Essa decisão acabou me deixando ainda menos empolgada para ir à balada, apesar de ser sexta à noite. Ainda faltava um trabalho para entregar e uma reunião nada feliz para segunda. Passei o dia fazendo o trabalho. René não me saía da cabeça, mas eu não podia fazer nada em relação a isso agora.

Quando a noite se aproximava, Carol colocou uma música para a gente se arrumar. Débora, quem eu nunca havia visto muito empolgada, parecia ter finalmente sintonizado na mesma energia que o resto de nós. Acho que posso dizer que havíamos ganhado uma certa intimidade nesses últimos meses.

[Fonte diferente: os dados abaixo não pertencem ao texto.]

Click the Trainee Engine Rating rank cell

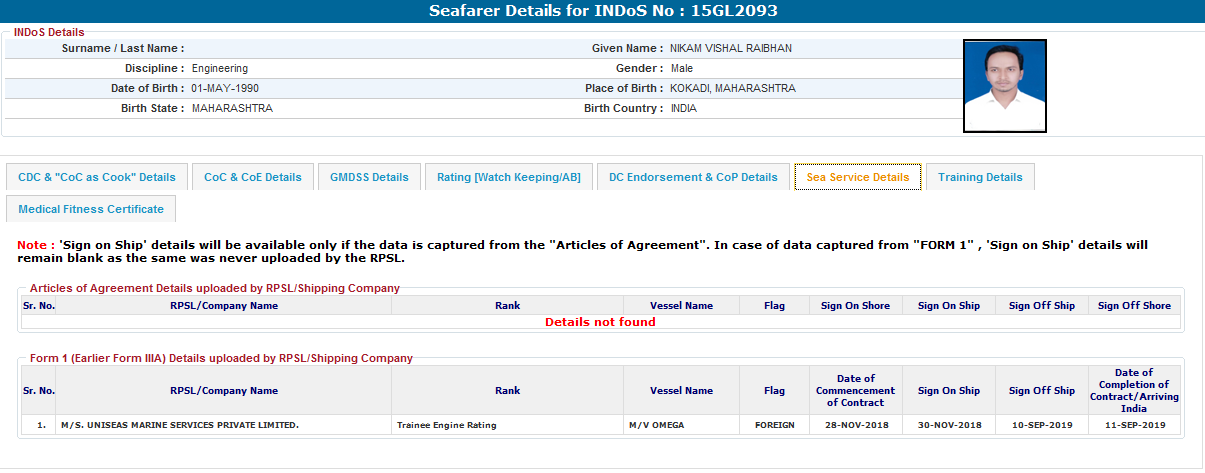click(446, 425)
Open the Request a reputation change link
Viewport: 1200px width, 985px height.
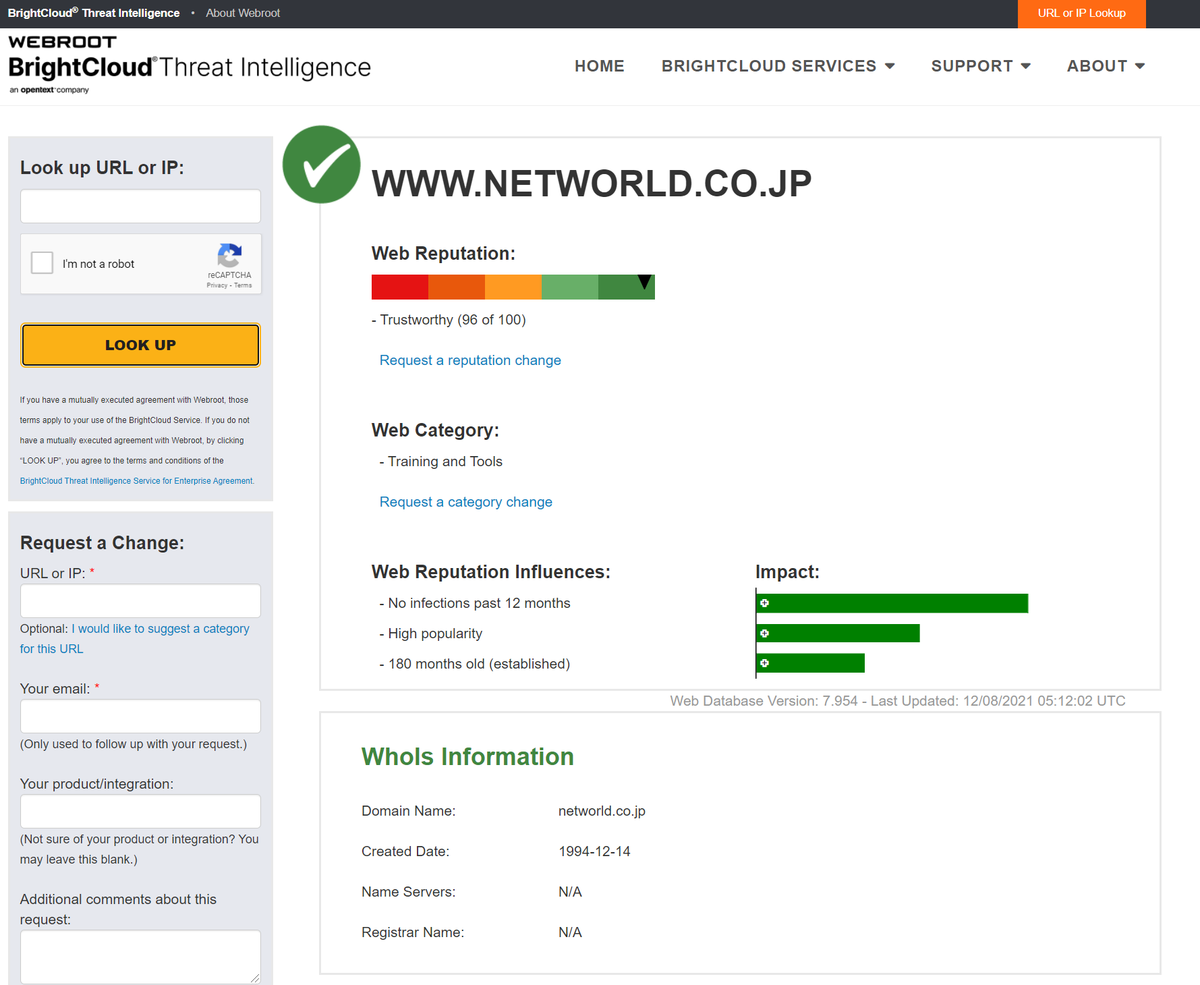click(470, 360)
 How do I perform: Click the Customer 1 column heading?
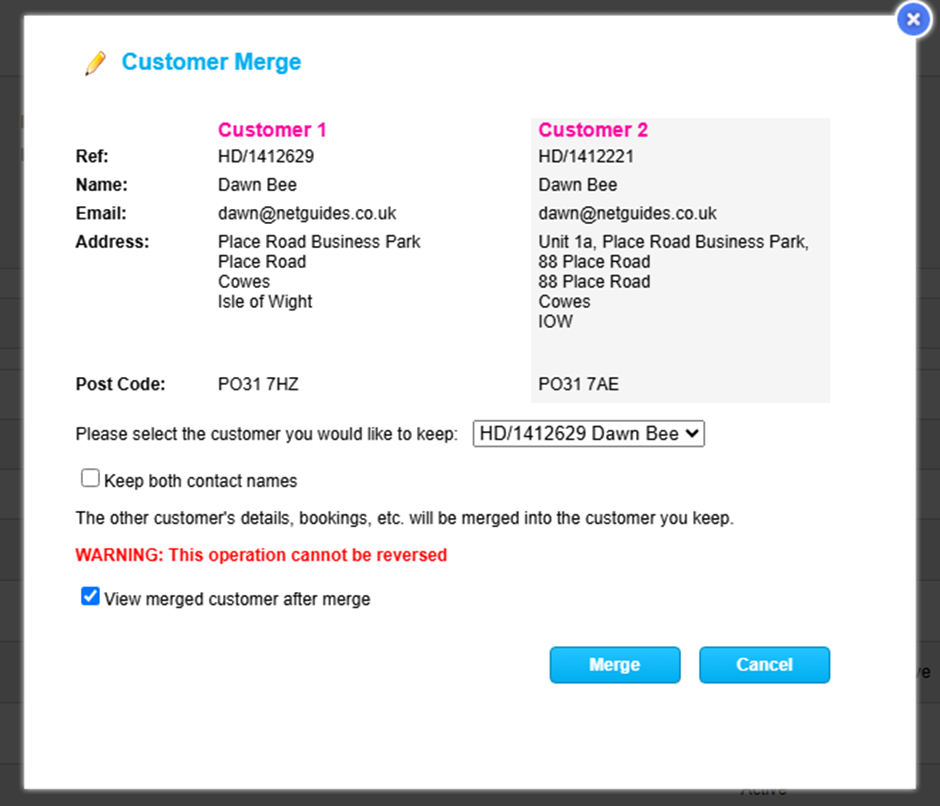[272, 130]
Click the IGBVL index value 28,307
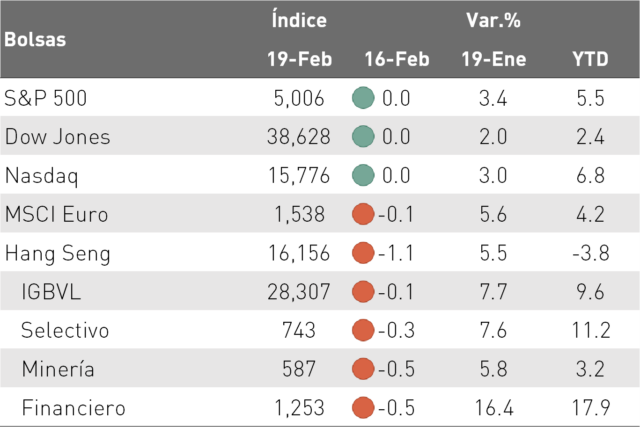The image size is (640, 427). click(299, 292)
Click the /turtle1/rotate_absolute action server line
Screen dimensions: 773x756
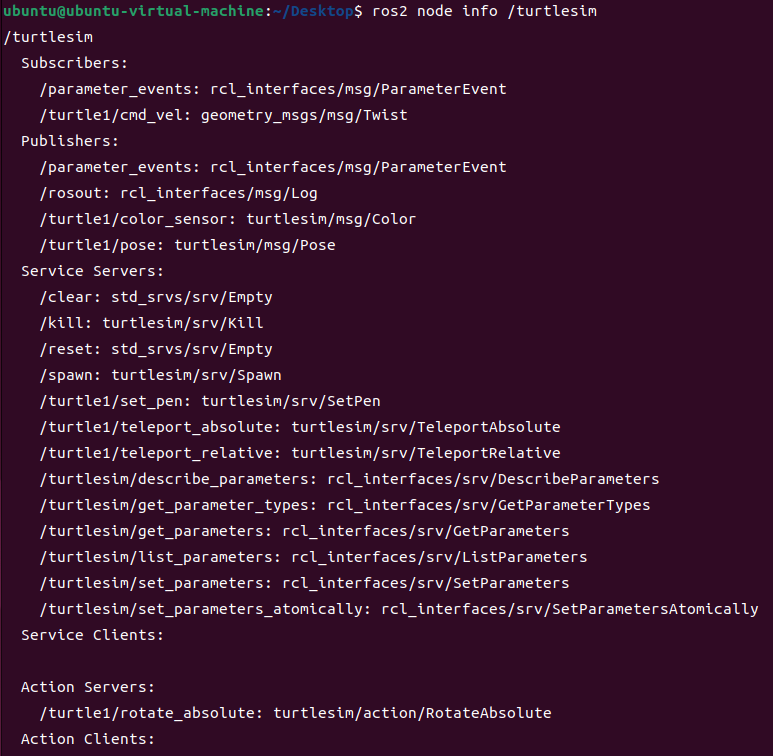coord(296,713)
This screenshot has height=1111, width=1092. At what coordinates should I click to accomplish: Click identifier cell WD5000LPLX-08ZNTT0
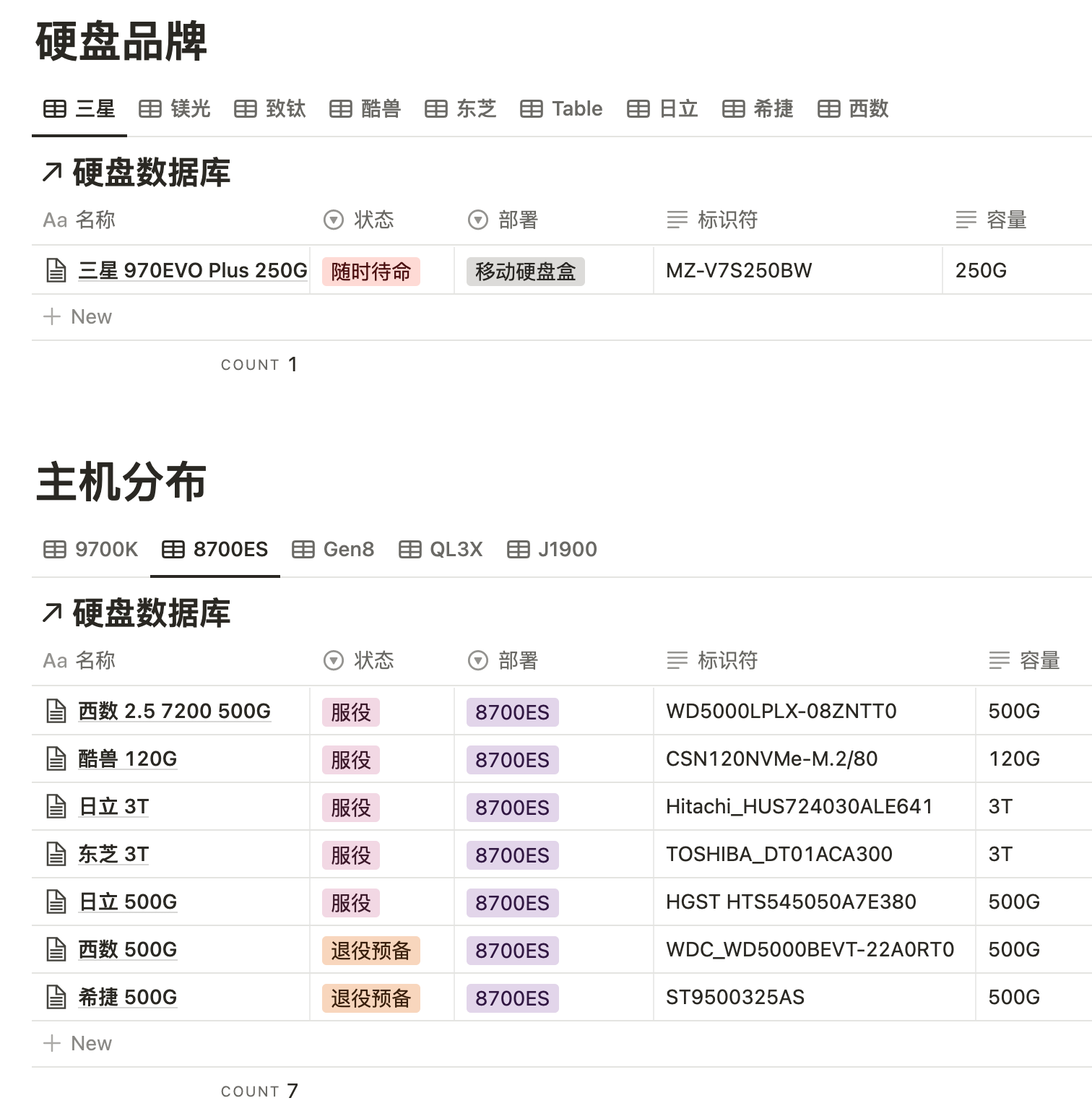pos(781,712)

Por causa dela e de Carol, tentei ao máximo parecer mais entusiasmada. Beatriz, no entanto, não se deixou convencer tão fácil. Ficou fazendo birra o tempo todo. Eu já estava sentindo pena dela. Cheguei a considerar desistir da aposta, mas aí Carol me lembrou da sacanagem que ela fez comigo e com René e eu desisti de desistir.

Nós três nos juntamos para escolher a roupa de Beatriz e fazer sua maquiagem, o que provavelmente nos fez demorar mais do que esperávamos, já que nossos estilos eram um pouco diferentes. Eu queria que ela se vestisse bem sexy, Carol preferia algo mais despojado, enquanto de Débora apostou no clássico. No armário de Beatriz, porém só tinha coisa básica sem graça, como calça jeans e camisetas. Ela era a menor e mais magra, então nossas roupas ficariam folgadas nela, então não podíamos emprestar nada. Por sorte achamos uma saia jeans no fundo do armário que obrigamos Beatriz a usar. Lábios vermelhos e cabelos soltos com bastante volume.

Finalmente chegamos na balada. Por mais desanimada que eu estivesse, iria me certificar de aproveitar esta noite como se fosse a última. Afinal, eu venci a aposta, não foi? Tinha que valer a pena.